**Recorded information:**

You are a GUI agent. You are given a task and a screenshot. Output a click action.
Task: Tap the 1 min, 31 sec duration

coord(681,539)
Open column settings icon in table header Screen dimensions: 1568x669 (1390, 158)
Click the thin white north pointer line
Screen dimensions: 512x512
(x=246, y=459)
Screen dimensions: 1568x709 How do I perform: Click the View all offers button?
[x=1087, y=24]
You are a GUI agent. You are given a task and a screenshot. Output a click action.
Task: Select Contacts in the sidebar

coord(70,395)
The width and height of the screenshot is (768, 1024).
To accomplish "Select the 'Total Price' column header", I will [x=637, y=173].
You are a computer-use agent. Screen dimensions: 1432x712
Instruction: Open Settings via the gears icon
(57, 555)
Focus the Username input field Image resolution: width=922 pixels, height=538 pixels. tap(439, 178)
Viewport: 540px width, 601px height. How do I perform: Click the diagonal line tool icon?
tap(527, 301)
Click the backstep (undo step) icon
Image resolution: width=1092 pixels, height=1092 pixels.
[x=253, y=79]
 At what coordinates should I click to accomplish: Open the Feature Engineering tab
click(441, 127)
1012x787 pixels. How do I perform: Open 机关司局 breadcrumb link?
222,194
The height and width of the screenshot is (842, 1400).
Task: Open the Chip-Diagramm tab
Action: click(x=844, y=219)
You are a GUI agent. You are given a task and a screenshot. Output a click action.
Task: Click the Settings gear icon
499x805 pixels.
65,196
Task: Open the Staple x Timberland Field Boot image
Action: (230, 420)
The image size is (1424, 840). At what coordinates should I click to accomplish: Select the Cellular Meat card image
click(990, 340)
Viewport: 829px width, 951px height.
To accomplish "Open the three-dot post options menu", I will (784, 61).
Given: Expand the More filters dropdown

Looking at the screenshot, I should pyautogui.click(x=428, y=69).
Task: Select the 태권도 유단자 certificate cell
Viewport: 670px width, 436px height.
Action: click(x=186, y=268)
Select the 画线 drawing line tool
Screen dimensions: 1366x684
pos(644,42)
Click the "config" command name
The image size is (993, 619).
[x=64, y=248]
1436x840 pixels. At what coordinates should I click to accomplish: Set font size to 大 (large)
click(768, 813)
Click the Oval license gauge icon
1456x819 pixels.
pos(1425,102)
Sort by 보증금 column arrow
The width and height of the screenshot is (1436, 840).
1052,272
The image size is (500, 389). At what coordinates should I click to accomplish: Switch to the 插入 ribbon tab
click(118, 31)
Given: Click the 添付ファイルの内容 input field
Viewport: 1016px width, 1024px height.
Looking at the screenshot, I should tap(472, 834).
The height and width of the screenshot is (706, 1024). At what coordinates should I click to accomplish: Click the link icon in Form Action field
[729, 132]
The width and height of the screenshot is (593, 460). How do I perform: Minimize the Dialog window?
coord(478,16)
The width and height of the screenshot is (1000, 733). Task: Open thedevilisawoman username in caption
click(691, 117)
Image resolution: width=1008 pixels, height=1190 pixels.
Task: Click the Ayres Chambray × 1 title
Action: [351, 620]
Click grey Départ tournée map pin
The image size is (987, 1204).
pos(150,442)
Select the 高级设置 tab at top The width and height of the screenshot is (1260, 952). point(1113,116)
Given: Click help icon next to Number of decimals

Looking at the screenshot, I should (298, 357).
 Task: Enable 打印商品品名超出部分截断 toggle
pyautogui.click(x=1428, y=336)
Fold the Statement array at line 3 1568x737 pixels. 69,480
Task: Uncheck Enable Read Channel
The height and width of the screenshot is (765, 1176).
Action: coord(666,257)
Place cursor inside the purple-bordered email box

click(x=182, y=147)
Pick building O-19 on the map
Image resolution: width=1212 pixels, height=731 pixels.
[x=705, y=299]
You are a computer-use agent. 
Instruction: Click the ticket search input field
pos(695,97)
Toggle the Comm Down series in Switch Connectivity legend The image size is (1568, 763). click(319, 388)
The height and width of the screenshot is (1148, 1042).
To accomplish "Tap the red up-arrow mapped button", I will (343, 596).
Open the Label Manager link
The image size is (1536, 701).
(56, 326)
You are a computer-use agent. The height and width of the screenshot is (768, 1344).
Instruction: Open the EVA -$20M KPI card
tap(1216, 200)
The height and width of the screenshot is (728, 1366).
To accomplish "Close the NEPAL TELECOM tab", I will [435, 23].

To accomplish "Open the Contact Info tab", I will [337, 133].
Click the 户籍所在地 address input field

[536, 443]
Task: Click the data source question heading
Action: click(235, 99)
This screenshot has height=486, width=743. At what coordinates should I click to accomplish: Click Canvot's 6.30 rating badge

**Written instruction:** Reproduce all of the rows above word for word, in their original order and with their line breaks unchanged.

**Task solution:**
You are a GUI agent. You are given a task and a screenshot. Output a click action.
Task: Tap the 1 min, 31 sec duration

coord(681,539)
Open column settings icon in table header Screen dimensions: 1568x669 (1390, 158)
Click the thin white north pointer line
Screen dimensions: 512x512
(x=246, y=459)
Screen dimensions: 1568x709 How do I perform: Click the View all offers button?
[x=1087, y=24]
You are a GUI agent. You are given a task and a screenshot. Output a click action.
Task: Select Contacts in the sidebar

coord(70,395)
The width and height of the screenshot is (768, 1024).
To accomplish "Select the 'Total Price' column header", I will [x=637, y=173].
You are a computer-use agent. Screen dimensions: 1432x712
Instruction: Open Settings via the gears icon
(57, 555)
Focus the Username input field Image resolution: width=922 pixels, height=538 pixels. tap(439, 178)
Viewport: 540px width, 601px height. How do I perform: Click the diagonal line tool icon?
tap(527, 301)
Click the backstep (undo step) icon
Image resolution: width=1092 pixels, height=1092 pixels.
[x=253, y=79]
 At what coordinates should I click to accomplish: Open the Feature Engineering tab
click(441, 127)
1012x787 pixels. How do I perform: Open 机关司局 breadcrumb link?
222,194
The height and width of the screenshot is (842, 1400).
Task: Open the Chip-Diagramm tab
Action: click(x=844, y=219)
You are a GUI agent. You are given a task and a screenshot. Output a click action.
Task: Click the Settings gear icon
499x805 pixels.
65,196
Task: Open the Staple x Timberland Field Boot image
Action: (230, 420)
The image size is (1424, 840). At what coordinates should I click to accomplish: Select the Cellular Meat card image
click(990, 340)
Viewport: 829px width, 951px height.
To accomplish "Open the three-dot post options menu", I will (784, 61).
Given: Expand the More filters dropdown

Looking at the screenshot, I should pyautogui.click(x=428, y=69).
Task: Select the 태권도 유단자 certificate cell
Viewport: 670px width, 436px height.
Action: click(x=186, y=268)
Select the 画线 drawing line tool
Screen dimensions: 1366x684
pos(644,42)
Click the "config" command name
The image size is (993, 619).
[x=64, y=248]
1436x840 pixels. At what coordinates should I click to accomplish: Set font size to 大 (large)
click(768, 813)
Click the Oval license gauge icon
1456x819 pixels.
pos(1425,102)
Sort by 보증금 column arrow
The width and height of the screenshot is (1436, 840).
1052,272
The image size is (500, 389). At what coordinates should I click to accomplish: Switch to the 插入 ribbon tab
click(118, 31)
Given: Click the 添付ファイルの内容 input field
Viewport: 1016px width, 1024px height.
Looking at the screenshot, I should tap(472, 834).
The height and width of the screenshot is (706, 1024). At what coordinates should I click to accomplish: Click the link icon in Form Action field
[729, 132]
The width and height of the screenshot is (593, 460). How do I perform: Minimize the Dialog window?
coord(478,16)
The width and height of the screenshot is (1000, 733). Task: Open thedevilisawoman username in caption
click(691, 117)
Image resolution: width=1008 pixels, height=1190 pixels.
Task: Click the Ayres Chambray × 1 title
Action: [351, 620]
Click grey Départ tournée map pin
The image size is (987, 1204).
pos(150,442)
Select the 高级设置 tab at top The width and height of the screenshot is (1260, 952). point(1113,116)
Given: Click help icon next to Number of decimals

Looking at the screenshot, I should (298, 357).
 Task: Enable 打印商品品名超出部分截断 toggle
pyautogui.click(x=1428, y=336)
Fold the Statement array at line 3 1568x737 pixels. 69,480
Task: Uncheck Enable Read Channel
The height and width of the screenshot is (765, 1176).
Action: coord(666,257)
Place cursor inside the purple-bordered email box

click(x=182, y=147)
Pick building O-19 on the map
Image resolution: width=1212 pixels, height=731 pixels.
[x=705, y=299]
You are a computer-use agent. 
Instruction: Click the ticket search input field
pos(695,97)
Toggle the Comm Down series in Switch Connectivity legend The image size is (1568, 763). click(319, 388)
The height and width of the screenshot is (1148, 1042).
To accomplish "Tap the red up-arrow mapped button", I will (343, 596).
Open the Label Manager link
The image size is (1536, 701).
(56, 326)
You are a computer-use agent. The height and width of the screenshot is (768, 1344).
Instruction: Open the EVA -$20M KPI card
tap(1216, 200)
The height and width of the screenshot is (728, 1366).
To accomplish "Close the NEPAL TELECOM tab", I will [435, 23].

To accomplish "Open the Contact Info tab", I will [337, 133].
Click the 户籍所在地 address input field

[536, 443]
Task: Click the data source question heading
Action: click(235, 99)
This screenshot has height=486, width=743. At what coordinates should I click to accomplish: Click Canvot's 6.30 rating badge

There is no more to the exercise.